The question of whose down pipe and therefore responsibility looks pretty marginal to me. The distance between the two windows is five brick widths. The down pipe is just covering the right hand end of the middle brick. This can only be inches from the centre point. The staining on the wall suggests a problem with wetting which could effect both properties.

For the sake of trying to keep neighbourly relations as good as possible I'd pay half. I do agree there should have been a prior conversation.

I'd then get a ladder, make sure my gutter is clear and fit a guard to prevent leaves entering the down pipe.

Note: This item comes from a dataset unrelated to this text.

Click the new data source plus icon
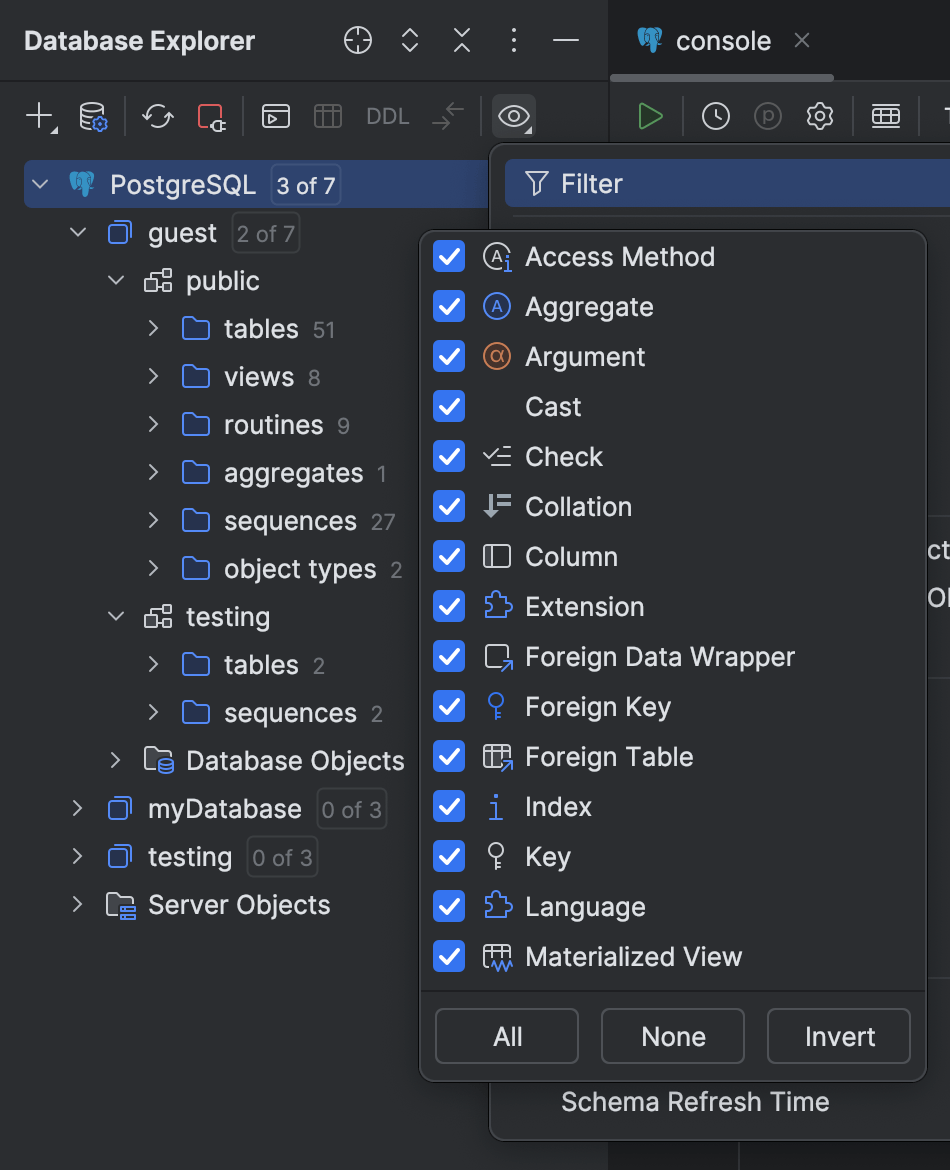 36,116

We had a similar problem with our neighbour. Both his gutters and down pipe overflowed on to our porch roof and in very heavy rain would come through the roof - I've replaced the porch, it was in a very poor state, my fault. Regarding the gutters I'd reached the point of ranting every time this happened about getting the job done and presenting the neighbour with the bill. My wife stopped me, she was right.


----------



## Beebo (9 Nov 2019)

The down pipe is removing water from both roofs. It’s a shared down pipe, so a shared responsibility. 
The fact that it’s on one side or the other seems irrelevant really. 
You can’t prove where the blockage came from. 
I would pay £40 and be done with it, life’s too short. 

This is just my common sense opinion, not a legal opinion.


----------